Another plus is that “Puma is back in a big way, with production at 700 to 1000 pairs per day. They could easily accommodate these orders because they have a history of making sports footwear for international brands. “There used to be the days when we had commitments for 3 000-4 000 pairs per day from international sports brands.”

Own brands

While the loss of Asics is leaving a hole, “we’ll adjust and adapt,” he says. They will now be focusing much more on their other brands.

In its heyday, Olympic was one of the foremost local sports brands, worn by ultra distance runners like Bruce Fordyce, Springbok rugby players like Morne du Plessis and Peter Whipp, Springbok squash players like Gunner Way and thousands of other South African athletes. It is also one of the top selling cycling shoes in South Africa. “It is a very good technical shoe,” says Pollock, “and provides excellent value for money.”

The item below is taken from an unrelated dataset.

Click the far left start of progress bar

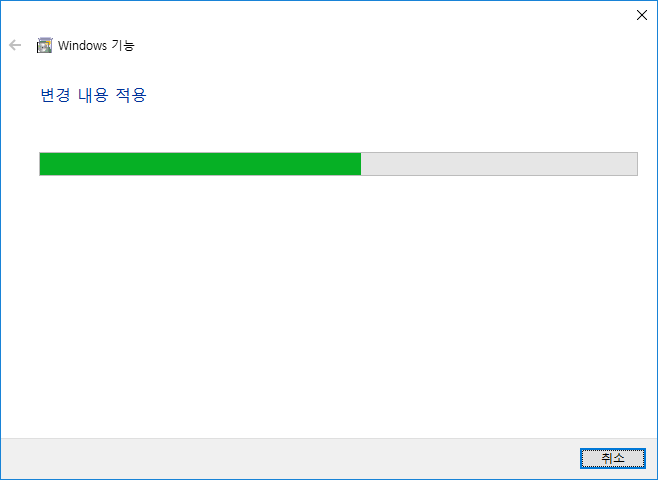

Their brands carried them and allowed them to retain staff and grow annual turnover when the exodus to China decimated much of the local footwear industry.

Bronx remains strong in the fashion shoe category, says Pollock, who was temporarily acting as Bronx brand manager as well. At the time of going to press they were in the process of finding a new Bronx brand manager.

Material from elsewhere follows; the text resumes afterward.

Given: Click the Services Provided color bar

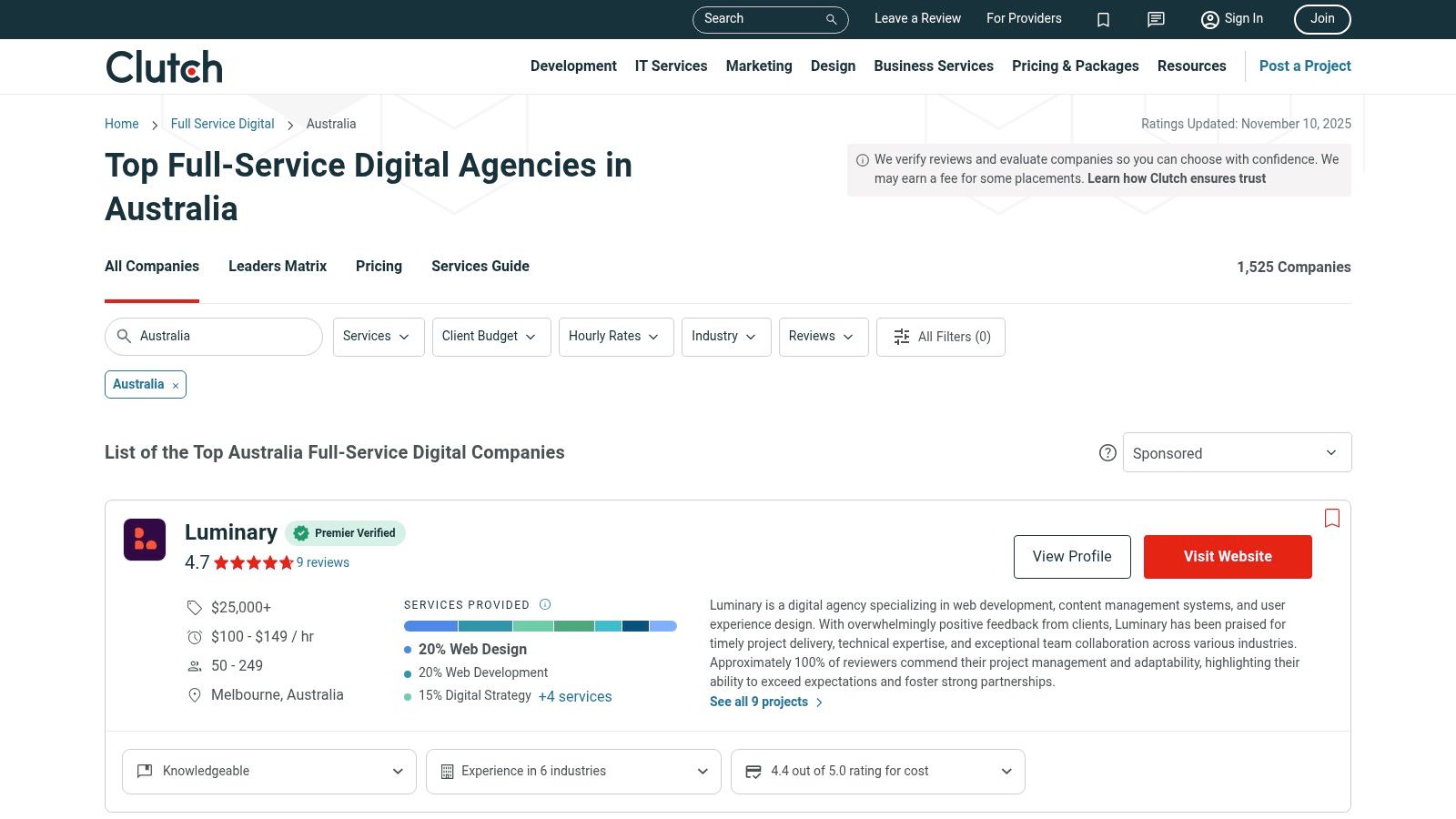Looking at the screenshot, I should click(540, 626).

“Ladies Bronx is very strong in winter boots, but the ladies sandal market is very price competitive with most sales in entry-level flats. We therefore sell more in winter,” he says.

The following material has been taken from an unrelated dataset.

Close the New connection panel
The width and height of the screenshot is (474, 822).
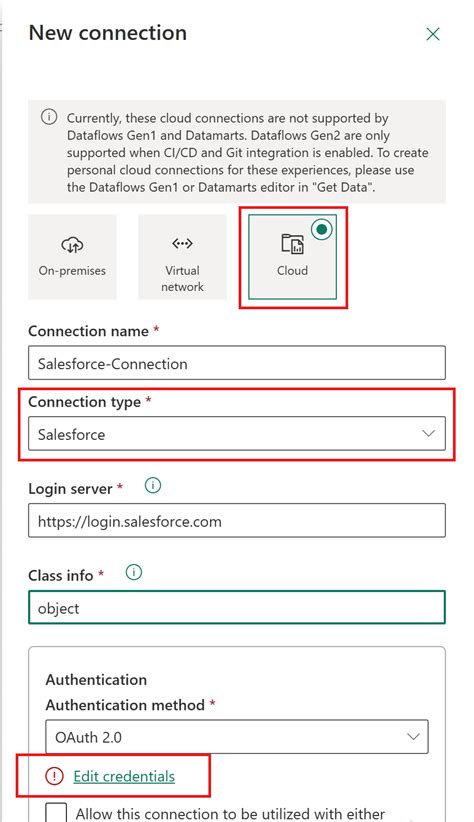click(x=433, y=34)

Anton Fabi, Renegade and Jordan’s lifestyle shoes are also doing very well, he says.

Jordan Shoes to become part of major SA footwear company

Jordan Shoes will become part of a major new footwear company if an agreement between KAP Manufacturing, Beier Safety Footwear and Bolton Footwear is approved by the SA Competition Authorities.

They recently announced that two significant South African footwear groups will be formed after the conclusion of multi-party negotiations between Jordan Shoes owner KAP Manufacturing and the other two footwear companies.

One group will focus on lifestyle fashion and comfort footwear and will consist of local manufacturers and distributors Jordan Shoes, as well as Bolton Footwear’s Watson Shoes and Barker Footwear.

The group’s brands will include Anton Fabi, Bronx, Jordan, Renegade and Olympic from the Jordan stable, as well as Barker, Crockett & Jones, Grasshoppers, Dr. Hart, Franco Gemelli, GH Bass & Co, Paulo Falcone, Step-on-Airs and Watson from Bolton Footwear.

The other group will manufacture safety footwear for the South African and export market and will be formed by joining Bagshaw Footwear, Beier Safety Footwear, United Fram Footwear and Wayne Plastics. This will bring the Jordan safety brands Bronx, Frams, and Wayne together with Beier’s Bova and Sisi and Bolton’s Fuel, Lemaitre, Ndlovu, Inyati and Shu!

Under the agreement KAP Manufacturing will sell the four businesses in their footwear division as follows:

• Jordan Shoes will be bought by Bolton Footwear.

• United Fram Footwear and Wayne Plastics will become part of the new Safety Footwear company formed by merging Beier Safety Footwear and Bolton’s Bagshaw Footwear Division.

• Mossop-Western Leathers will be jointly acquired by the new Safety Footwear company, Bolton Footwear and SKN Corporation — a member of the Rahman Group of India, an international player in the safety footwear and tanning industries.

The management structures and the name of the new Safety Footwear company will only be announced after approval from the Competition Commission.

Industry survival

This agreement will contribute significantly to the survival of the South African footwear industry, which has been under threat from imports for many years, the companies said in a joint statement. It will also contribute to the sustainability and growth of local footwear manufacturing and the industry as a whole, they say.

“The shareholders in these groups are committed to the South African footwear manufacturing industry,” the statement continues. “The consolidation of resources will put these businesses in a stronger position to maximise the productivity improvement benefits offered by the Department of Trade and Industry under the Clothing & Textile Competitiveness Improvement Programme.

“This will contribute to achieving the objectives of the Industrial Policy Action Plan through significantly increased export activity and further job creation expansion.